Monday’s slide is a sign of the wariness of the cryptocurrency’s rapid ascent. Bears have long said bitcoin is in bubble territory, comparing the recent rally to what played out in 2017, when bitcoin plunged by 45% shortly after reaching highs. In 2020, bitcoin surged by 305%.
Will Hobbs, the chief investment officer of Barclays Wealth & Investments, told Insider that he was steering clear of the cryptocurrency because of its wild swings – a view that many money managers share.
Meanwhile, bitcoin has gained institutional support in the past few weeks with announcements from Tesla and Mastercard, among others.
MicroStrategy, the first corporation to directly purchase bitcoin, now owns 70,784 bitcoin, worth more than $3.5 billion. Michael Saylor, the CEO of the enterprise software company, has long advocated bitcoin, viewing the cryptocurrency as a hedge against a devaluation of the US dollar.
On Sunday, Saylor said in a tweet to his half a million followers, “It is only speculation if you don’t understand the technology or why you need it.”
As for Tesla, Dan Ives, an equity analyst at Wedbush Securities, estimated that the electric-car maker had racked up profits of $1 billion on its $1.5 billion bitcoin investment.

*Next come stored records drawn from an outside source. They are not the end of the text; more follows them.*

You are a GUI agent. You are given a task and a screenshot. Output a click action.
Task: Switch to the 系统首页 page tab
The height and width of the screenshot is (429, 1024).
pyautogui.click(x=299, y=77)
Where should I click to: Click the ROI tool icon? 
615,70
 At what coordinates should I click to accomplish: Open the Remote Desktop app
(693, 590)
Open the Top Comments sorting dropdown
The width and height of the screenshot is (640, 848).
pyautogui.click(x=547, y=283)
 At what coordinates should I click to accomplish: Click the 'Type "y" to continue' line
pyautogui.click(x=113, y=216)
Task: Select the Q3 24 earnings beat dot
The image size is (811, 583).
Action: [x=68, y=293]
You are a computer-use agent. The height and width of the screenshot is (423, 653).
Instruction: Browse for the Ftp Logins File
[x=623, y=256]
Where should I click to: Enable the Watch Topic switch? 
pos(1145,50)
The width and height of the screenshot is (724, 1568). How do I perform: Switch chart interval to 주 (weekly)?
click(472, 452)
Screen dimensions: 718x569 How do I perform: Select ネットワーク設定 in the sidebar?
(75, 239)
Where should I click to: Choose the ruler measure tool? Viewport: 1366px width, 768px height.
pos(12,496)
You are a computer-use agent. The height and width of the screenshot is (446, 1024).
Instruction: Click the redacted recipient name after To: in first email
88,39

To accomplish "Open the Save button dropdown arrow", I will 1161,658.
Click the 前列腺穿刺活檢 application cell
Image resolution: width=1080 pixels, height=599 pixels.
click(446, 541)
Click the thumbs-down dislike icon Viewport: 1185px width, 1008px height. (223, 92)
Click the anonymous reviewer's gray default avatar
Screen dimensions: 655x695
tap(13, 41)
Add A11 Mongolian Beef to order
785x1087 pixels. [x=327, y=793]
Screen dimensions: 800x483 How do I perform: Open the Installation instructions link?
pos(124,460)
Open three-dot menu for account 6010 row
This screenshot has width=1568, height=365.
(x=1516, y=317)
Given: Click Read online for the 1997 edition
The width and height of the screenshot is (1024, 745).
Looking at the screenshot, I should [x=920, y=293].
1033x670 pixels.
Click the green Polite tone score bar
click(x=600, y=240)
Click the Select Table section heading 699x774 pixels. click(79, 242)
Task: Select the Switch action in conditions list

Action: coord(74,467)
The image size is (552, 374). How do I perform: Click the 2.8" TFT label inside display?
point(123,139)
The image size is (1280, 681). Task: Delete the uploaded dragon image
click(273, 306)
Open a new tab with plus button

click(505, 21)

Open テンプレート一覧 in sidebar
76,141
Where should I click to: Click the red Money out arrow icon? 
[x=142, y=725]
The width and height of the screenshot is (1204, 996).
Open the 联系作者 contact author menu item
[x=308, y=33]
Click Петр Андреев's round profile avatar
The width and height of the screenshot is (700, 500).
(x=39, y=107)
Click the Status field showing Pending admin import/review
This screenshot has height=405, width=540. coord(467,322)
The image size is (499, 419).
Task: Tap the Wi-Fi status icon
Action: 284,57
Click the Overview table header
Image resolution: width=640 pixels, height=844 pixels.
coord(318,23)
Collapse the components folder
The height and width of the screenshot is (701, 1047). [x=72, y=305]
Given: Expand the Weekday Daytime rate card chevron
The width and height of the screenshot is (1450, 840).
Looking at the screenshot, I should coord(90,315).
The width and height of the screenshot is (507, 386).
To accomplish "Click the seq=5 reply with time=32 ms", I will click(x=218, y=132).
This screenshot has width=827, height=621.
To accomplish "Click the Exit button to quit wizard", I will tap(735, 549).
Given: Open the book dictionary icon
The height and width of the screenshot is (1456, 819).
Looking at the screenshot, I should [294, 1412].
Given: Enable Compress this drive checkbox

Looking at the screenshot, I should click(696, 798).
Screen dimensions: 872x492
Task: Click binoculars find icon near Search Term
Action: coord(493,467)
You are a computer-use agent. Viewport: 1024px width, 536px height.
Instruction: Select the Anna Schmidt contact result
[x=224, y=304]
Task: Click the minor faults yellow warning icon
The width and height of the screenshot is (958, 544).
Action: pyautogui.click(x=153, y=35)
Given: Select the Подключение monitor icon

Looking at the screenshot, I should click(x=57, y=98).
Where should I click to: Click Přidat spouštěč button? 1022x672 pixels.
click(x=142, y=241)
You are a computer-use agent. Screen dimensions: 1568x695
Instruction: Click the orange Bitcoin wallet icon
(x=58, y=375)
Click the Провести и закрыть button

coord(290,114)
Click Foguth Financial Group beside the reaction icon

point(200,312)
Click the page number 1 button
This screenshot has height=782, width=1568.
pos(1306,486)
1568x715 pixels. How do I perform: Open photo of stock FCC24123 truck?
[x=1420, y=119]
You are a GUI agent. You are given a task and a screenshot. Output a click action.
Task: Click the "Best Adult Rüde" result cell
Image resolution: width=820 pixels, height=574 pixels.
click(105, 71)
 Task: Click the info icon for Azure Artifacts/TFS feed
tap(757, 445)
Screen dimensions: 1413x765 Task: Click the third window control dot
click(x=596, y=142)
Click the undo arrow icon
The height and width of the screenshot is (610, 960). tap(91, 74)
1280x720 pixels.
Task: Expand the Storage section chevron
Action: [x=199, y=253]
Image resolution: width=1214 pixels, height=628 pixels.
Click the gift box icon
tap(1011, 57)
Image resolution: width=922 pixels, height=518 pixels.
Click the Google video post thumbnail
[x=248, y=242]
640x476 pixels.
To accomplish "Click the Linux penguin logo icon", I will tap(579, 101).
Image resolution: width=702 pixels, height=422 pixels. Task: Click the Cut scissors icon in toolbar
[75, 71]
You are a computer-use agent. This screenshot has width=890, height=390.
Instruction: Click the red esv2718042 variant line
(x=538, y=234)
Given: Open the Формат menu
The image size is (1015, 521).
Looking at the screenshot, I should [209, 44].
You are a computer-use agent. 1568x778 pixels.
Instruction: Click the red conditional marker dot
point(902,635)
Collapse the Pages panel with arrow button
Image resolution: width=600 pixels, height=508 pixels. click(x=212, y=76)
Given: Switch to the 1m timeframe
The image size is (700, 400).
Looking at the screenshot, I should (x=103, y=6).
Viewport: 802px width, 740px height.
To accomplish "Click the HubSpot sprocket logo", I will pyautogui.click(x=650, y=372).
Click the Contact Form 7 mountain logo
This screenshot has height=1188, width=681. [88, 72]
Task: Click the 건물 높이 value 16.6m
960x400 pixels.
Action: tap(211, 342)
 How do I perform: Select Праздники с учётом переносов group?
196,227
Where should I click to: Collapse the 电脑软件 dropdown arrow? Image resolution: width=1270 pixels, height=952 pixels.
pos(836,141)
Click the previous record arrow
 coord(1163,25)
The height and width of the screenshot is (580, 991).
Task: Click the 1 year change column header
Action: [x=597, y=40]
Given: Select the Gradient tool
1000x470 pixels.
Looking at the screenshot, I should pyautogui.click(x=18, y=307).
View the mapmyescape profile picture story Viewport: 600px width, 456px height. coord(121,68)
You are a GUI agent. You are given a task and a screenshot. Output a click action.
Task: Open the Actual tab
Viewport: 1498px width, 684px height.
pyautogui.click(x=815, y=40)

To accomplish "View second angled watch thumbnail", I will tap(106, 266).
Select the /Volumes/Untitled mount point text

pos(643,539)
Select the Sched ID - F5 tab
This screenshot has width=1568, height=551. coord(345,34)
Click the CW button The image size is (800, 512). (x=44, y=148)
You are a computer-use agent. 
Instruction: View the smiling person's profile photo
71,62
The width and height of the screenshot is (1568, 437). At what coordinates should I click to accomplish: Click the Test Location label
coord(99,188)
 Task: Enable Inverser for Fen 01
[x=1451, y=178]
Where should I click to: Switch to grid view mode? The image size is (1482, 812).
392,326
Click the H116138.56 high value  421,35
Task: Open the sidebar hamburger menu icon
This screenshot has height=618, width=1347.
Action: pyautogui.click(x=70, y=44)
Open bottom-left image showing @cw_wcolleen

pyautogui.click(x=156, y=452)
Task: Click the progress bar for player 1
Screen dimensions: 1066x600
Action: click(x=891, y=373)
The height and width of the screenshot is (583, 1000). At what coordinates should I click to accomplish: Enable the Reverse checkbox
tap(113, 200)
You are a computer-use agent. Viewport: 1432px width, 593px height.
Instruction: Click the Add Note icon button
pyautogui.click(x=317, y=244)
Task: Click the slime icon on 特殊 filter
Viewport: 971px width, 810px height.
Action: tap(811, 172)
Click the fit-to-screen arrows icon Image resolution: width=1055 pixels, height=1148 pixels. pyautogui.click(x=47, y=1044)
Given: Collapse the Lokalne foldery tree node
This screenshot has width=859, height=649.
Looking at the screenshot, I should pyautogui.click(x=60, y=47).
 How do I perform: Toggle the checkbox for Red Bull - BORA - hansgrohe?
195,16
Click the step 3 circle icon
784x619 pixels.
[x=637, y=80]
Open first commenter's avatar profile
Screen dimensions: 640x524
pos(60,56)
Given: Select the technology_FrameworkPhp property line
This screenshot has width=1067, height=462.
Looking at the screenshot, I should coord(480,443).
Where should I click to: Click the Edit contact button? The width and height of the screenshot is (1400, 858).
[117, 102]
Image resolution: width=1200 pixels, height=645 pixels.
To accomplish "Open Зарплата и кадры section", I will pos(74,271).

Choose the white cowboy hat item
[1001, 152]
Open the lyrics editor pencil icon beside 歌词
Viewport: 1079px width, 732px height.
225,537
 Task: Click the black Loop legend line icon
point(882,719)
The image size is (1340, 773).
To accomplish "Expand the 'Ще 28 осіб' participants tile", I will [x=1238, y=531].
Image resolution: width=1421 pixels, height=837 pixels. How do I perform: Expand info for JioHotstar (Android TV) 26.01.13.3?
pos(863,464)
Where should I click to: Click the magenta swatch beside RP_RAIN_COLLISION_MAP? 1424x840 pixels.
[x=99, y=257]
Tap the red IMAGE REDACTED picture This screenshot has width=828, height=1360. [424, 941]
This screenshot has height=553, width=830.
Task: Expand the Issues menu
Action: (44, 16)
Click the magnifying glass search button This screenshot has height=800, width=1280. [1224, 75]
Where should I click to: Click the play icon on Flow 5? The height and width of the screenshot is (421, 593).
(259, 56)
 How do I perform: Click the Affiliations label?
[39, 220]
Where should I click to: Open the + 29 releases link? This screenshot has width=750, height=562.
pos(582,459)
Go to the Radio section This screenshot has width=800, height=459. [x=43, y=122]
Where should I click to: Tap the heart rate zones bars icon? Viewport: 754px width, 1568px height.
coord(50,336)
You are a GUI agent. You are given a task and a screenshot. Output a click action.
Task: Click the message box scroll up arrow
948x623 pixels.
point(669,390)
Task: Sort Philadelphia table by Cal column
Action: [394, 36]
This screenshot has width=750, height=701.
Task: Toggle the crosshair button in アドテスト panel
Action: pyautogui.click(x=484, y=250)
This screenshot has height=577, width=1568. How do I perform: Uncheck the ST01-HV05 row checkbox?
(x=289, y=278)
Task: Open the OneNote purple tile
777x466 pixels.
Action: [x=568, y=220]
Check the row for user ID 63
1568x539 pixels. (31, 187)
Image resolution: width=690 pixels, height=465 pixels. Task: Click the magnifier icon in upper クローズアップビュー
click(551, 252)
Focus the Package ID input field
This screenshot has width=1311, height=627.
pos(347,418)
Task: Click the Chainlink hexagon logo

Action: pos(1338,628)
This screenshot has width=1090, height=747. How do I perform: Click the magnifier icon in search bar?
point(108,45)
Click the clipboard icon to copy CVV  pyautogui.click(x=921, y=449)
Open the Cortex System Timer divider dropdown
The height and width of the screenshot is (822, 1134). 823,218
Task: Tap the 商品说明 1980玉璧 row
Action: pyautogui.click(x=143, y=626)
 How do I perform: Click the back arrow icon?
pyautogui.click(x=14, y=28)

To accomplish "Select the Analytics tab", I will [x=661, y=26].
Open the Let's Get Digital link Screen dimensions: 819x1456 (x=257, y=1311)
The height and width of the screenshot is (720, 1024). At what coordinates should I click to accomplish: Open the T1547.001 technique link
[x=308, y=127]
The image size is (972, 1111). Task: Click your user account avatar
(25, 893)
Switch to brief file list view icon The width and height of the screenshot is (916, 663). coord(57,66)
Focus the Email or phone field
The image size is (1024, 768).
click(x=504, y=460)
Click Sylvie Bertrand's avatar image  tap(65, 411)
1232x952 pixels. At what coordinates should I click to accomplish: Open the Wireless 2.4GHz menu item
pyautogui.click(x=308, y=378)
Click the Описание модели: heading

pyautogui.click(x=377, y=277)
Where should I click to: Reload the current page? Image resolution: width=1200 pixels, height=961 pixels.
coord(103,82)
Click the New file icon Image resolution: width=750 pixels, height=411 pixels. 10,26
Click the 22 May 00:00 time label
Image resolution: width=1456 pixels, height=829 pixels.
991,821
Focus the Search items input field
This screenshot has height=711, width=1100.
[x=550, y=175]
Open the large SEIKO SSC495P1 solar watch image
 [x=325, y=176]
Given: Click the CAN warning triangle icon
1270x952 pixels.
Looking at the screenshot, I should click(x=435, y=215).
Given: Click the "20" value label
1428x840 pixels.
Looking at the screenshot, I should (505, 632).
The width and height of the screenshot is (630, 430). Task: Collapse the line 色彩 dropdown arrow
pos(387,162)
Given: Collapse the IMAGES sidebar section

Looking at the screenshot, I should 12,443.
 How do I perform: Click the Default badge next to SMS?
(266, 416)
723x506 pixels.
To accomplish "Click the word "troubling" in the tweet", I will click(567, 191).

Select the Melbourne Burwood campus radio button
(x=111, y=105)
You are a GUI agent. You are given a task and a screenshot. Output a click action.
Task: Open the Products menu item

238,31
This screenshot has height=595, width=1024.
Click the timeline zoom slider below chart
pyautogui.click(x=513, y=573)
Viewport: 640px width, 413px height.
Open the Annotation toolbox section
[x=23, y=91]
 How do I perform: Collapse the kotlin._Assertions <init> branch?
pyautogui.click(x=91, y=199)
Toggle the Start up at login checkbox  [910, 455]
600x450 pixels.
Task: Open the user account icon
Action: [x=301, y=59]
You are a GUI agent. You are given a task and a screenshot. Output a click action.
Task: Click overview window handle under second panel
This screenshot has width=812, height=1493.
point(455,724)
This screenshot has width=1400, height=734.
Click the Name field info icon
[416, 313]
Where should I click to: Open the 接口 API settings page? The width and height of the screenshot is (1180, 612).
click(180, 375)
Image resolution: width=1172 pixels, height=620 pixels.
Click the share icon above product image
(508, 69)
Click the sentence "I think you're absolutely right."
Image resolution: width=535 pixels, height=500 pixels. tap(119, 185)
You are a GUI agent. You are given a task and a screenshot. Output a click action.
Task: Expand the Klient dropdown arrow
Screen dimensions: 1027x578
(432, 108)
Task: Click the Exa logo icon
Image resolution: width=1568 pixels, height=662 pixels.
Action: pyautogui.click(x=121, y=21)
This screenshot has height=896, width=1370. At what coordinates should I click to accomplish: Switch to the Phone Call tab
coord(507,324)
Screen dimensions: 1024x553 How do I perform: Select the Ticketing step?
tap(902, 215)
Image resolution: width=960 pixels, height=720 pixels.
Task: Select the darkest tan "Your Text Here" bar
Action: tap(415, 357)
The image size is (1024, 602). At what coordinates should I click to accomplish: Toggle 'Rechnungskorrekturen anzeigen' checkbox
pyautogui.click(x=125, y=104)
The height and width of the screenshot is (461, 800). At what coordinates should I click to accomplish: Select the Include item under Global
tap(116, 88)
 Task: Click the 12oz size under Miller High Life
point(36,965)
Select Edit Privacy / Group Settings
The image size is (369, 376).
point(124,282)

“Based on our calculations, we estimate that Tesla so far has made roughly $1 billion of profit over the last month from its Bitcoin investment given the skyrocketing price of Bitcoin, which now tops a trillion of market value,” Ives wrote in a note published Saturday.
Tesla CEO Elon Musk has been a vocal supporter of the cryptocurrency, most recently describing it as “a less dumb form of liquidity than cash.” On Saturday, Musk did acknowledge that the price of bitcoin seemed high.
Many think that bitcoin’s dizzying rally could have been driven by buyers looking to hedge against inflation or simply by people trading the cryptocurrency.
Still, some bitcoin bulls have told Insider that they expect the cryptocurrency to rise even more, to as high as $250,000 in the next three years.